Women are more open about their feelings than most men, and often need to connect and share with their women friends. I’ve seen men who for months and years do not keep in touch with their so-called best pals and have no idea about what’s happening in each other’s lives. Research also corroborates that women more than men need to maintain those connections. An endearing part of female friendships is that they’re built to last a lifetime, aptly described by Hollywood actress Jane Fonda as “one reason why women live longer than men.” In one of her famous quotes, she says, “Friendship between women is different than friendship between men. It’s my women friends that keep starch in my spine and without them I don’t know where I would be.”
Quite often, women are restricted from voicing their concerns, feelings and experiences in a society and culture that marginalises their emotions and opinions. But they get to express the whole gamut of emotions with their female friends – good, bad, and ugly. There are things only we women understand and accept about each other.
The beauty of female alliance and comradeship is best epitomised through the impassioned activism of women activists and feminists. Without this sisterhood crusading for a common goal and the solidarity of women campaigners we would not have been enjoying several of our rights today. We still have a long way to go but the path has definitely shortened thanks to these band of sisters who raise their voice against umpteen patriarchal norms and discrimination. Women’s solidarity is definitely a force to reckon with as revealed during the recent #MeToo movement where women came out to show their support, solidarity, and belief for their counterparts.
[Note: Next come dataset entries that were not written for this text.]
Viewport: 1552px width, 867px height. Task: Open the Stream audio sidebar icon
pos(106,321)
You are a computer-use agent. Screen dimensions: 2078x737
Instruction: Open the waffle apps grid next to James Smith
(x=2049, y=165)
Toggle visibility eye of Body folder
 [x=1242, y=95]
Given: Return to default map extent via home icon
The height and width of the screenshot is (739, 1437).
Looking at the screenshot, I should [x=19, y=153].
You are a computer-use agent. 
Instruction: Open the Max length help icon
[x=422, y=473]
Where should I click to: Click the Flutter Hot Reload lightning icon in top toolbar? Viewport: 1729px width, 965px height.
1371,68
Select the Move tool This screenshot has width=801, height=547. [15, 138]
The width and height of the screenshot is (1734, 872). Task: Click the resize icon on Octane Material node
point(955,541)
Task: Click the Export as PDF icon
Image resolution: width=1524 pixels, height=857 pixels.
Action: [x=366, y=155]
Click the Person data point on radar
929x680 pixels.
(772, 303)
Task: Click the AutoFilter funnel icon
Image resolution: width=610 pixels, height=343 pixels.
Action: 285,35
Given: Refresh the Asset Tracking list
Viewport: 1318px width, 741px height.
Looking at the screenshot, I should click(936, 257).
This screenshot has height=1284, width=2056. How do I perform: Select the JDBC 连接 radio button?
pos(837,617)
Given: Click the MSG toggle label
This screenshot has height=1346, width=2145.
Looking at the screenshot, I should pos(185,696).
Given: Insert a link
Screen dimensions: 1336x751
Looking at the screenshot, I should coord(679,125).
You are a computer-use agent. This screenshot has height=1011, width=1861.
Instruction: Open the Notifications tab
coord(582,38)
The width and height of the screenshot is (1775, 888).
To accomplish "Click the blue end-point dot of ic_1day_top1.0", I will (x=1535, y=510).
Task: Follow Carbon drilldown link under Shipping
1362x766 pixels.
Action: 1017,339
Female friendships have indeed sustained feminist movements over the years. The world definitely needs more of strong female friendships and alliances to counter patriarchal norms and practices. “I feel like a super woman when I am surrounded by strong, capable and confident women who know to speak their mind. I am truly inspired and motivated in their presence,” says a young female colleague of mine. I often think perhaps one of main reasons why strong female friendships are dissuaded or presented otherwise in conventional quarters is because of the insecurity and the perception that strong and independent women may end up corrupting homely and innocent women!
Hence, a positive representation of female friendships is hugely important. Not just to change the narrative but also as a tour de force to understand, support, encourage and lift other women and to support sisterhood as a whole. Thankfully, with the presence of more and more women with agency, confidence, and exposure and with rising female workforce, female friendships are gaining strength and are being celebrated.
Female friendships and bonding are not confined to friends only. You could find the perfect ally in any woman close to you – mother, sister, mother-in-law, sister-in-law, aunt, cousins, colleagues, and our domestic helps who have been our eternal saviours and support. Of course, like any other relationships female friendships can be complex, imperfect, and fallible at times.
But at the end, the power of female friendship is to do with the way women bolster and support each other, celebrate common victories, counter patriarchy, and affirm each other’s values. Surely, nobody better than our girlfriends to rant about sexism, misogyny.
From lending a shoulder to cry on to tolerating your idiosyncrasies, from celebrating small and big wins to lifting you up, from being soul sisters and therapists to feminist life coaches – female friendships are important and need to be celebrated!